The paper shows that "adult human liver cells can be derived from stem cells originating in the bone marrow, or circulating outside the liver, raising the possibility that blood-system stem cells could be used clinically to regenerate hepatocytes [liver cells] for replacing damaged tissue." The co-authors' transplantation experiments in mice "indicated that some hepatocytes have the stem cell-like property of massive division potential." This suggested that "hepatocytes themselves are the principal progenitor cells for new hepatocytes."
Based on this murine data, the co-authors turned to the human condition. They tested the livers of nine female patients who had received bone marrow transplants from male donors, and detected the growth of new hepatocytes carrying male-determining Y chromosomes.
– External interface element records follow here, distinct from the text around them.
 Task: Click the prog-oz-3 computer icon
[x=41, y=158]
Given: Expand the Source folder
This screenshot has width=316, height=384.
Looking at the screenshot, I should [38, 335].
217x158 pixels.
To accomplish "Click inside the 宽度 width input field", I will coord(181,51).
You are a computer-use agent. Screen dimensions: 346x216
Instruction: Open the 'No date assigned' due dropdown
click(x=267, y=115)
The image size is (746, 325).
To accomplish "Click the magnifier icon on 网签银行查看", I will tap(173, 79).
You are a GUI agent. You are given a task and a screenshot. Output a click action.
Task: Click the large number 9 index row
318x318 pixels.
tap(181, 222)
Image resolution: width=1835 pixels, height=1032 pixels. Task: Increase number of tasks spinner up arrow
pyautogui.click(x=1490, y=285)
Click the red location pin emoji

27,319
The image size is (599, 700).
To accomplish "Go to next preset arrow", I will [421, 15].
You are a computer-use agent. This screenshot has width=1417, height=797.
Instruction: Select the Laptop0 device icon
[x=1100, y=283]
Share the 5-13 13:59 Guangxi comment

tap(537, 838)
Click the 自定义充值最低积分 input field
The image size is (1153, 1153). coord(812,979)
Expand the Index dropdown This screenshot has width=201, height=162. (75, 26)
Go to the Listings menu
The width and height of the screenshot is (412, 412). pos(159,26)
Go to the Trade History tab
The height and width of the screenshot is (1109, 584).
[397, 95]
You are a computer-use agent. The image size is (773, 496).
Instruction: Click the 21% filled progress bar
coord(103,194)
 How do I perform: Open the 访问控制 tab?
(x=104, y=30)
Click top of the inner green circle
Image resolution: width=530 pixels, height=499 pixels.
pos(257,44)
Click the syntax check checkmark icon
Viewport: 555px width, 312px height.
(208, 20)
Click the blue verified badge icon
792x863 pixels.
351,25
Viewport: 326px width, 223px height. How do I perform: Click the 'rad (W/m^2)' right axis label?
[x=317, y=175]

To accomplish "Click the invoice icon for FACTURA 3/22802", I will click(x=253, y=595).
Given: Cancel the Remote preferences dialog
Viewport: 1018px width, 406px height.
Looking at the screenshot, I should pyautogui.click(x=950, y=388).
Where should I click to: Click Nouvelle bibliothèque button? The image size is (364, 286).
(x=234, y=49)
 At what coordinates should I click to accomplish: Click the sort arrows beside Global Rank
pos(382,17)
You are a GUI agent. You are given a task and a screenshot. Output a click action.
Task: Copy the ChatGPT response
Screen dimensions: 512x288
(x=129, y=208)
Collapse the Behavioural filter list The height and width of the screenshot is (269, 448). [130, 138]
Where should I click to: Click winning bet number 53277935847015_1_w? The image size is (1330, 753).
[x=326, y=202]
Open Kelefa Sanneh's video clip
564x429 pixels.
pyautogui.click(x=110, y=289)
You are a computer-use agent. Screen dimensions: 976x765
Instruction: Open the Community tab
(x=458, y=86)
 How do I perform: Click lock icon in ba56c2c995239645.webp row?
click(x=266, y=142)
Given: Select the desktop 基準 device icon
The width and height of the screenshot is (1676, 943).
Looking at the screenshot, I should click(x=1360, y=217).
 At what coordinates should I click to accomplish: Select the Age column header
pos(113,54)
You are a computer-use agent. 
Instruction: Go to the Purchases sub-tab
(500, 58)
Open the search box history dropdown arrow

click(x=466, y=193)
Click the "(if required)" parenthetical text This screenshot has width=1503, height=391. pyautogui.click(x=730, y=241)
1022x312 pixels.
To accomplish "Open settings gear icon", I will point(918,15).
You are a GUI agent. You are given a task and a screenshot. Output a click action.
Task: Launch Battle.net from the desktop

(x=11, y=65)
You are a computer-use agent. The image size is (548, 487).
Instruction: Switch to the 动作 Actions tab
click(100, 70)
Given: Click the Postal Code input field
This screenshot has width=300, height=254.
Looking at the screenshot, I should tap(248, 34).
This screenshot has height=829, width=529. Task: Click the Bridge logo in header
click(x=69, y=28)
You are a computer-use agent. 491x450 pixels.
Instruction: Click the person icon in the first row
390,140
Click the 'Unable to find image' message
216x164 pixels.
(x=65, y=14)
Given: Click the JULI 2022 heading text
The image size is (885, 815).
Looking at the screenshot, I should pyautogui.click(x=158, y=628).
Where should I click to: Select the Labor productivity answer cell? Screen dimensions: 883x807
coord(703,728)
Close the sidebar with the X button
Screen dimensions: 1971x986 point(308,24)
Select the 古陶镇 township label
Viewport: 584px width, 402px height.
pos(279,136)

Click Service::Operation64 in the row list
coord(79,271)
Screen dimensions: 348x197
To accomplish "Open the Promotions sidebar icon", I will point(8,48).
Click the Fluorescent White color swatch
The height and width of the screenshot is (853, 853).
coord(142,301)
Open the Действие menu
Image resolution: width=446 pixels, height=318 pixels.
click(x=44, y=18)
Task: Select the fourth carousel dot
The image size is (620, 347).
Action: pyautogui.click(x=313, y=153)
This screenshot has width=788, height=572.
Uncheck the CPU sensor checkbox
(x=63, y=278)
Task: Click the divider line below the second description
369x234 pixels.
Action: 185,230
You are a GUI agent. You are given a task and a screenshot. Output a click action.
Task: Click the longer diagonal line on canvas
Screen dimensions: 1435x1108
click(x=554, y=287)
Similarly, in autopsies on another 11 women who had donated transplant livers to male recipients, they found Y-positive hepatocytes after those donor organs had been removed by reason of recurrent disease. These experiments confirmed that "circulating extrahepatic stem cells of endogenous, as well as exogenous, origin, can colonize the liver. Our results," the co-authors concluded, "should contribute to the development of human tissue for use in a therapeutic context."